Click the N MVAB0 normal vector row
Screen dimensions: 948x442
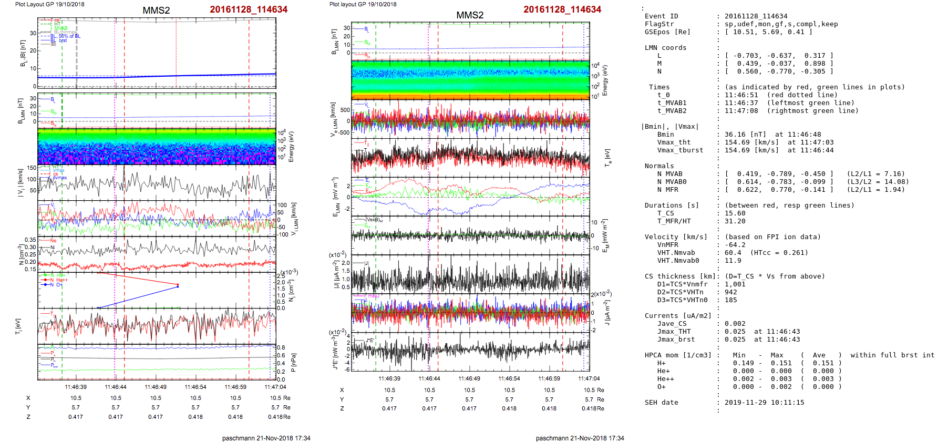point(779,182)

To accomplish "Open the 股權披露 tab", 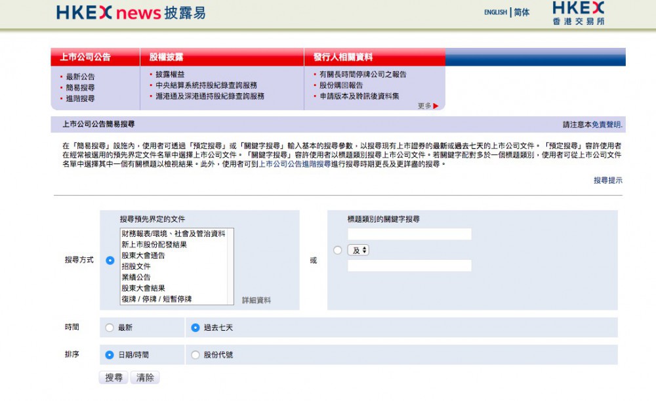I will (166, 57).
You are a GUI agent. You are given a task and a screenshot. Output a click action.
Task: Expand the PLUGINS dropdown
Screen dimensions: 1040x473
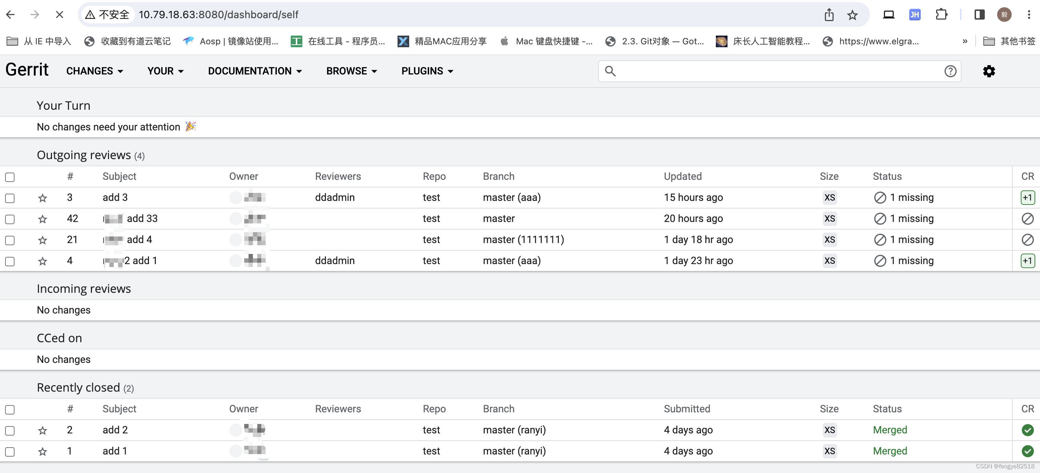point(427,71)
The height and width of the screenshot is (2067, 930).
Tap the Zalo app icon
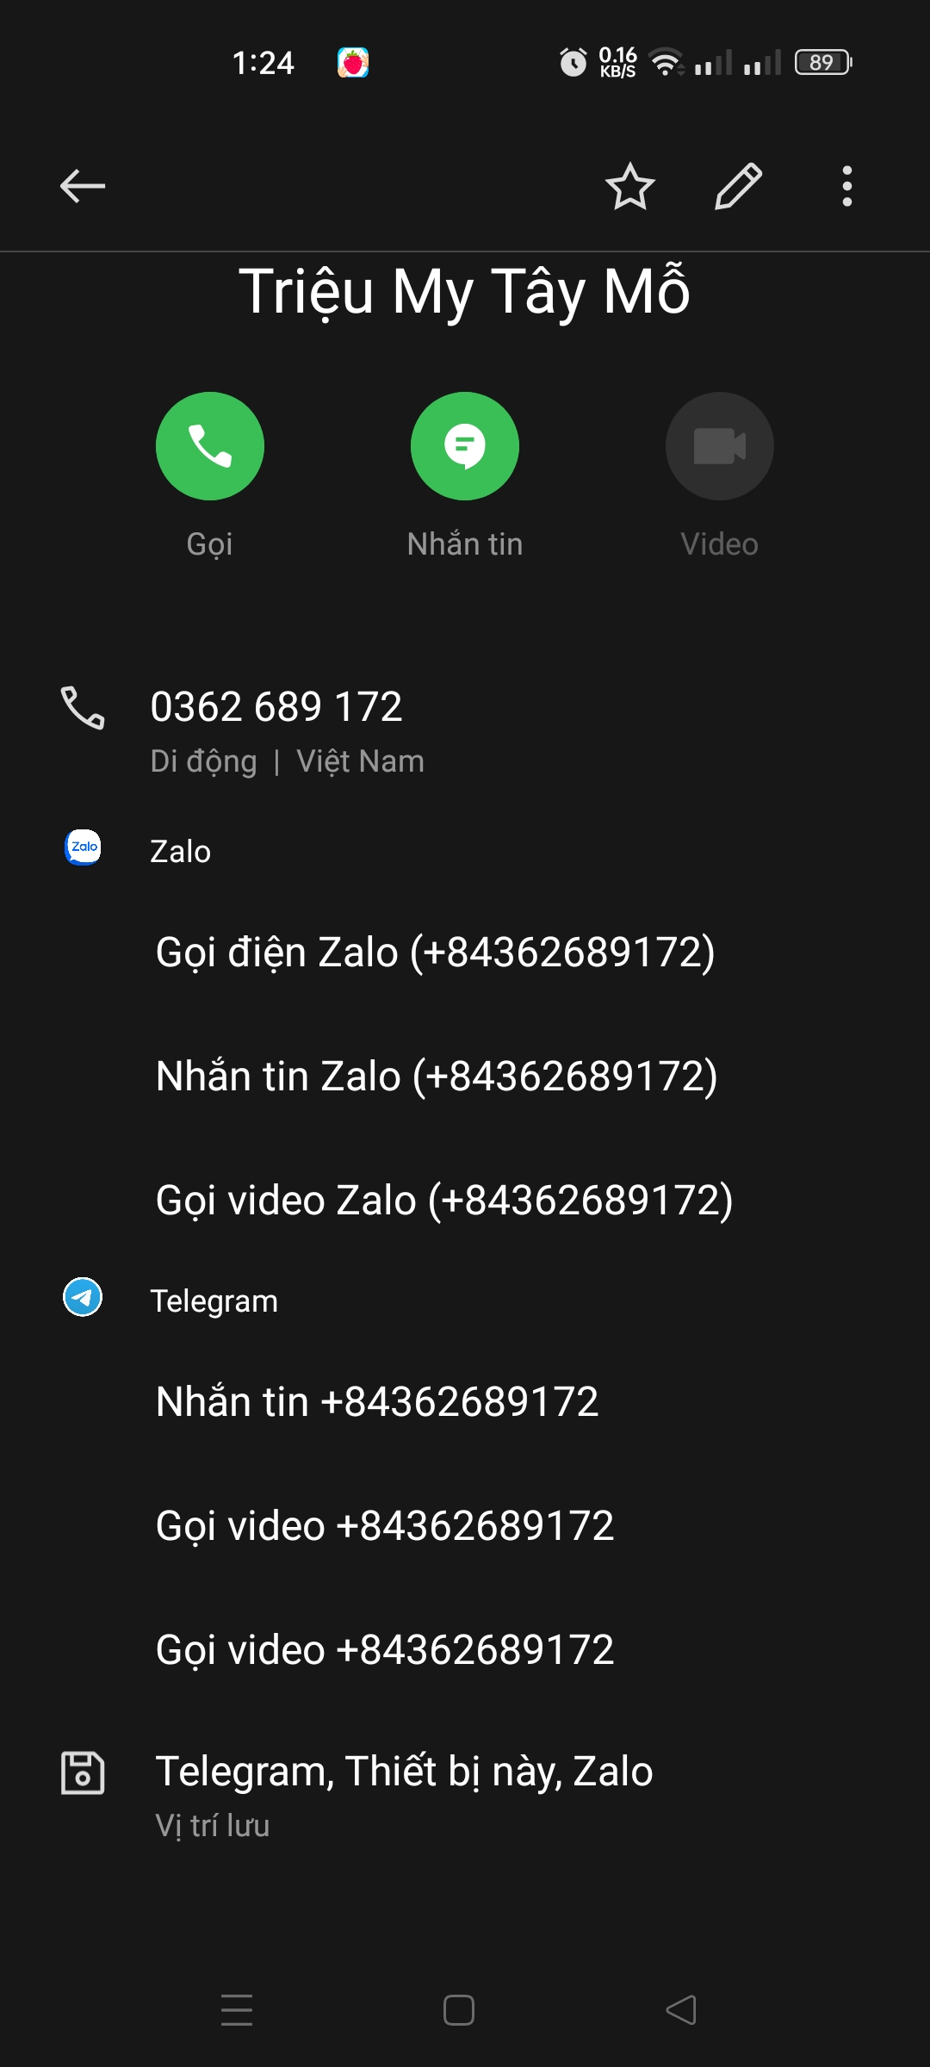click(83, 847)
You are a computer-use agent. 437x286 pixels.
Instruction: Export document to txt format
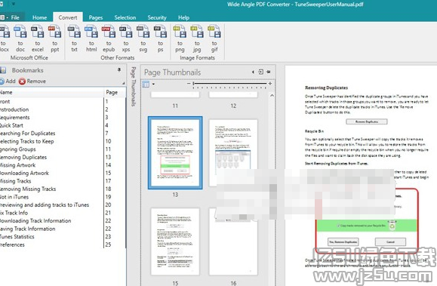click(x=74, y=38)
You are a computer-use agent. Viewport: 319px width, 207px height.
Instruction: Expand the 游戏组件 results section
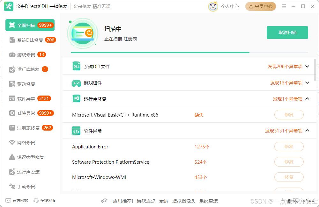click(307, 83)
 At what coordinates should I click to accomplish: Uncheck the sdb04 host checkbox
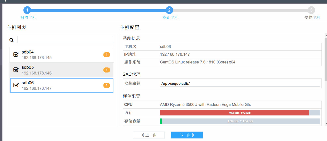(16, 54)
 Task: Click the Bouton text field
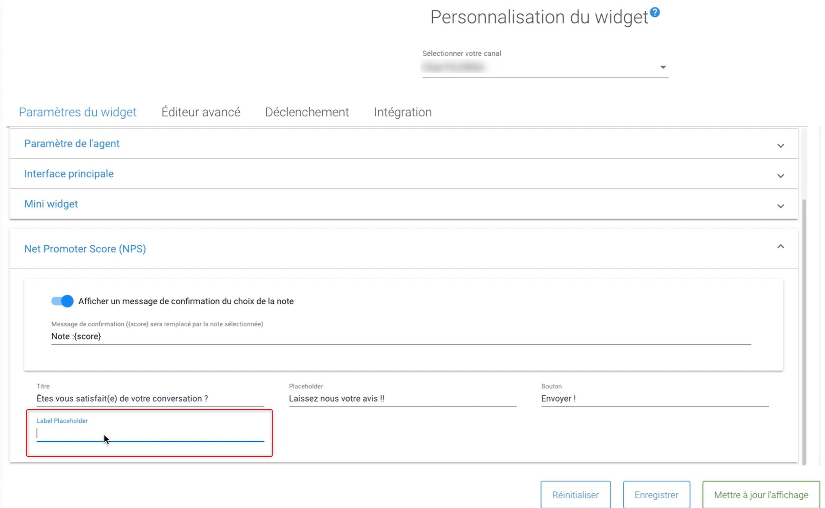tap(655, 398)
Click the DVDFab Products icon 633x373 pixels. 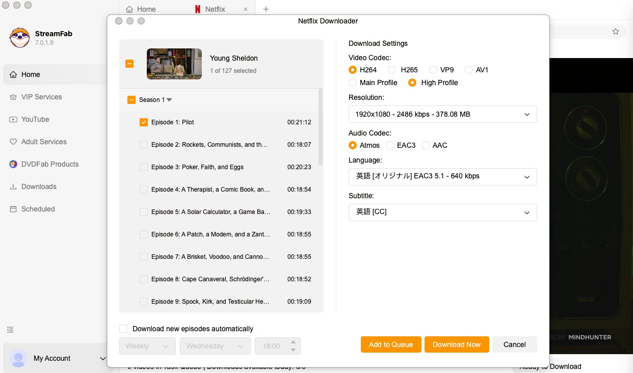(x=13, y=164)
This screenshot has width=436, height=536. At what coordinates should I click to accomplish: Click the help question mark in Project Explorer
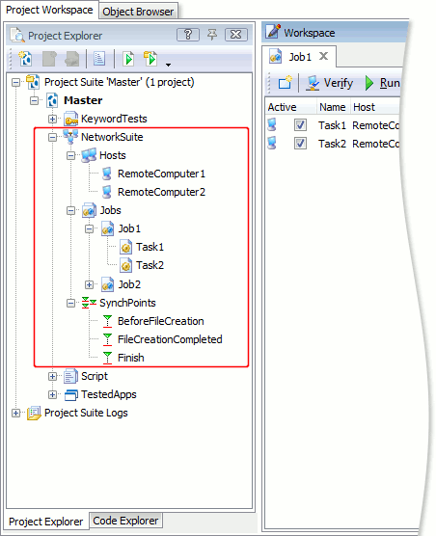pyautogui.click(x=188, y=34)
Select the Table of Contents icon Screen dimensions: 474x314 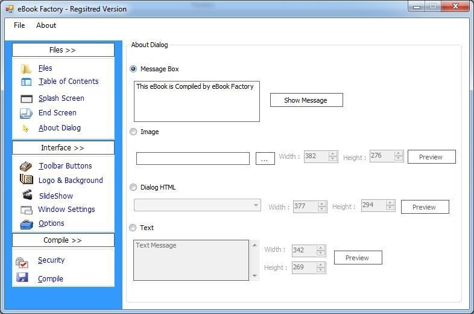click(x=27, y=82)
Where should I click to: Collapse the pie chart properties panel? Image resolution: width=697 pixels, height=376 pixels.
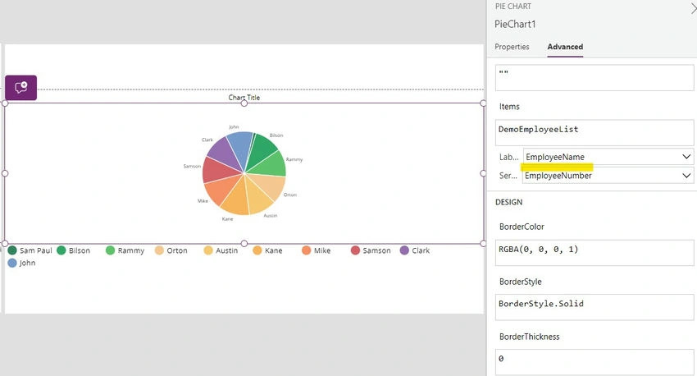coord(693,7)
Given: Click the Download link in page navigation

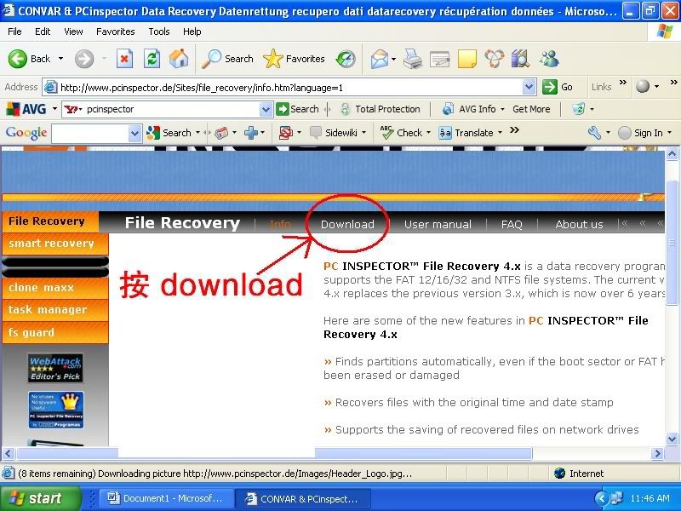Looking at the screenshot, I should point(347,224).
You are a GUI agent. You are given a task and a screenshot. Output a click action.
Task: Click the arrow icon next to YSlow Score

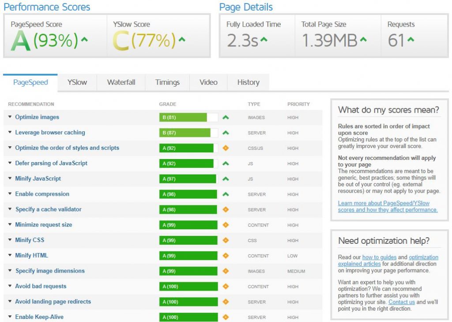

+ + + +

_Task statement:_
Can you rewrite the stretch from the line containing "Where should I" through the end of the lines, with "pie chart" replaced by "bar chart" and the pictures left out?

_Result for this exercise:_
Where should I click to: Collapse the bar chart properties panel? Image resolution: width=697 pixels, height=376 pixels.
coord(693,7)
Given: Click the Download link in page navigation

Looking at the screenshot, I should point(347,224).
You are a GUI agent. You are given a task and a screenshot. Output a click action.
Task: Click the arrow icon next to YSlow Score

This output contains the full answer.